Выбранный текст »
'''

Осенью я вернулся в "Драматен", и это было точно возвращение на галеры.
Я ощутил разницу между бессмыслицей административного изнурения и свободой
на съемках "Персоны". Однажды я упомянул, что "Персона" спасла мне жизнь.
Это не преувеличение. Если бы у меня хватило сил, я бы, по всей вероятности,
вышел из игры. Самое важное - мне впервые было безразлично, как воспримут
картину зрители. Я наконец-то послал к черту (где ему и место) евангелие
понятности, вколоченное в меня еще с тех пор, "Фильминдастри". Сегодня мне
кажется, что в "Персоне" - и позднее в "Шепотах и криках" - я достиг своего
предела. Что я свободно прикасаюсь к бессловесным тайнам, выявить которые
способен только кинематограф.
В "Латерне Магике" я пишу: "Лицом к лицу" задумывался как фильм о снах
и действительности. Сны становятся явью, реальностью, реальность
растворяется, превращается в грезу, сон. Всего лишь два-три раза удавалось
мне беспрепятственно парить между сном и реальностью: "Персона", "Вечер
шутов", "Молчание", "Шепоты и крики". На этот раз задача оказалась сложнее.
Вдохновение, требовавшееся для осуществления замысла, подвело меня. В
чередовании снов видна искусственность, действительность расползалась по
швам. Есть несколько прочно сделанных сцен, и Лив Ульман боролась как
львица.
Фильм не развалился только благодаря ее силе и таланту. Но даже она не
смогла спасти кульминацию, первичный крик - плод увлеченного, но небрежного
прочтения. Сквозь тонкую ткань скалилась художественная безысходность. Но
случай с фильмом "Лицом к лицу" более сложен. В "Латерне Магике" я
разделываюсь с ним коротко и легкомысленно, и раньше просто отмахивался от
него или объявлял идиотским. Само по себе уже несколько подозрительно.

'''

Исходные данные »
'''

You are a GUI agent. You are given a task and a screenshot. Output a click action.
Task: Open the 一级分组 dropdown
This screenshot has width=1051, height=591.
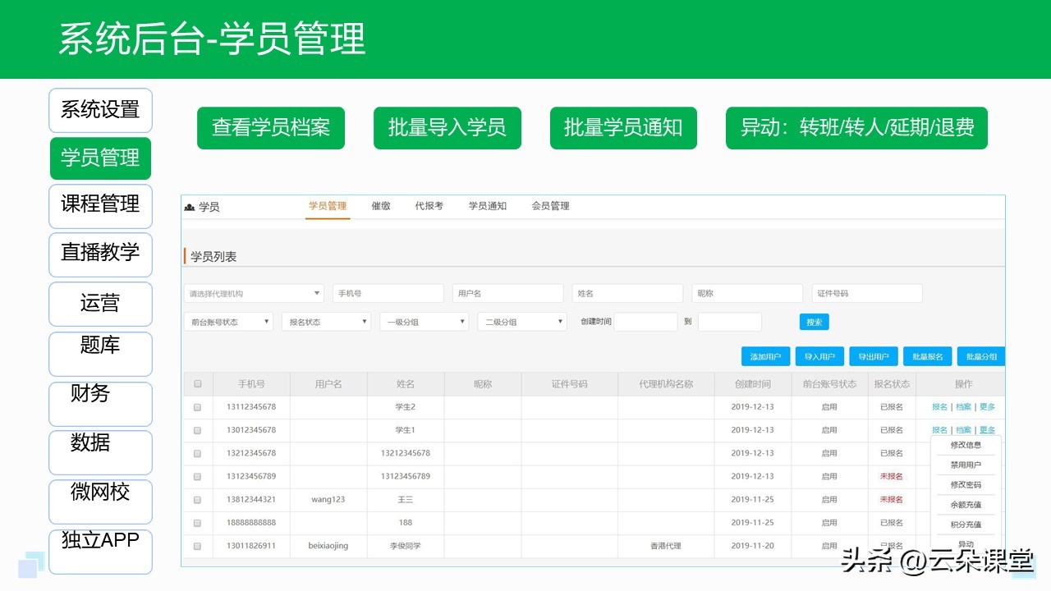tap(423, 321)
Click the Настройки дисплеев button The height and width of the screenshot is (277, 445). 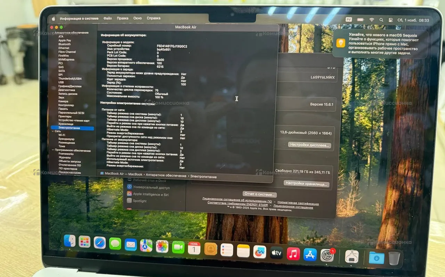(309, 145)
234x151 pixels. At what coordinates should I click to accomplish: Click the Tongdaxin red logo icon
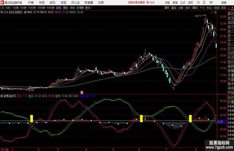pyautogui.click(x=2, y=2)
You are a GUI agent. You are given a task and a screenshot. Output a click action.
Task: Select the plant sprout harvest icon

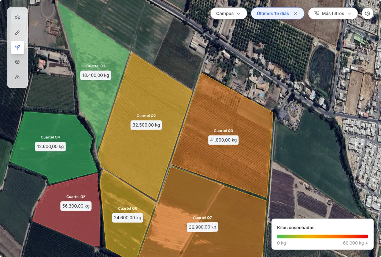(18, 47)
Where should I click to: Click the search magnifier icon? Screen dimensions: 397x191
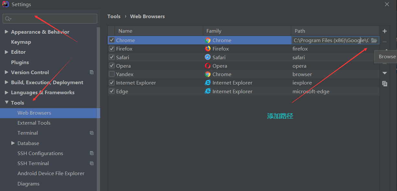[8, 19]
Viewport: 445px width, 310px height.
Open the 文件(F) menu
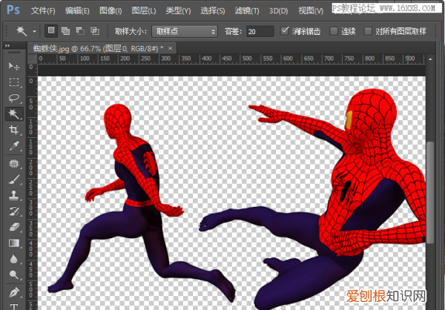[x=43, y=11]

'''

Задания »
**1)** Куда автор вернулся осенью, согласно выбранному тексту?
**2)** Объясните, опираясь на выбранный текст, почему фильм «Лицом к лицу» не развалился.
**3)** Определите, соответствуют ли выбранному тексту следующие утверждения, и подтвердите каждый ответ точной цитатой из него:
(a) во время работы над «Персоной» автору впервые было все равно, как зрители примут картину;
(b) с замыслом «Лицом к лицу» автор справился легче, чем с прежними фильмами;
(c) Лив Ульман сумела спасти кульминацию фильма «Лицом к лицу».

Ответы »
**1)** Автор вернулся в «Драматен».

**2)** Фильм не развалился только благодаря силе и таланту Лив Ульман. В тексте сказано, что она «боролась как львица», хотя вдохновение автора подвело, а действительность в фильме «расползалась по швам».

**3)**
(a) Да: «мне впервые было безразлично, как воспримут картину зрители».
(b) Нет: «На этот раз задача оказалась сложнее».
(c) Нет: «Но даже она не смогла спасти кульминацию».